Wednesday, October 11, 2006

[Iraq]

Report: 600,000 Dead Iraqis.

Researchers at Johns Hopkins Bloomberg School of Public Health have released the results of their epidemiological study about Iraqis killed in the invasion and subsequent civil war. It's the same group who in 2004 asserted that 100,000 had been killed--a finding that still exceeds the highest estimate. Despite the shocking finding, the methodology seems pretty sound:

The survey was conducted between May 20 and July 10 by eight Iraqi physicians organized through Mustansiriya University in Baghdad. They visited 1,849 randomly selected households that had an average of seven members each. One person in each household was asked about deaths in the 14 months before the invasion and in the period after.

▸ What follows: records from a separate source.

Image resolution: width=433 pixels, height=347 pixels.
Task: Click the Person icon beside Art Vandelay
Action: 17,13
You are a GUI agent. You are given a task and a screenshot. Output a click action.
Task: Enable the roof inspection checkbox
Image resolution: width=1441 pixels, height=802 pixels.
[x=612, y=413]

The interviewers asked for death certificates 87 percent of the time; when they did, more than 90 percent of households produced certificates.

According to the survey results, Iraq's mortality rate in the year before the invasion was 5.5 deaths per 1,000 people; in the post-invasion period it was 13.3 deaths per 1,000 people per year. The difference between these rates was used to calculate "excess deaths."

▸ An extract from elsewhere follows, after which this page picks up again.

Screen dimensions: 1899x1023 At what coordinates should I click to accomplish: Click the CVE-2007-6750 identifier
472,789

Of the 629 deaths reported, 87 percent occurred after the invasion. A little more than 75 percent of the dead were men, with a greater male preponderance after the invasion. For violent post-invasion deaths, the male-to-female ratio was 10-to-1, with most victims between 15 and 44 years old.

Gunshot wounds caused 56 percent of violent deaths, with car bombs and other explosions causing 14 percent, according to the survey results. Of the violent deaths that occurred after the invasion, 31 percent were caused by coalition forces or airstrikes, the respondents said.

Let the spin begin.

1 comment:

Anonymous said...

Great info, Jeff. I see that mine is the first comment here. I have to say, I'm pretty shocked how little attention this is getting. I know the report has yet to be released, but I put up two posts on this same topic and have had remarkably little attention paid to them. I hope upwards to three-quarters of a million non-combatants being killed draws more attention once the report actually comes out. As for accuracy, the methodology has been called "excellent" by peers and the number 601,027 has been assigned a 95% accuracy rating.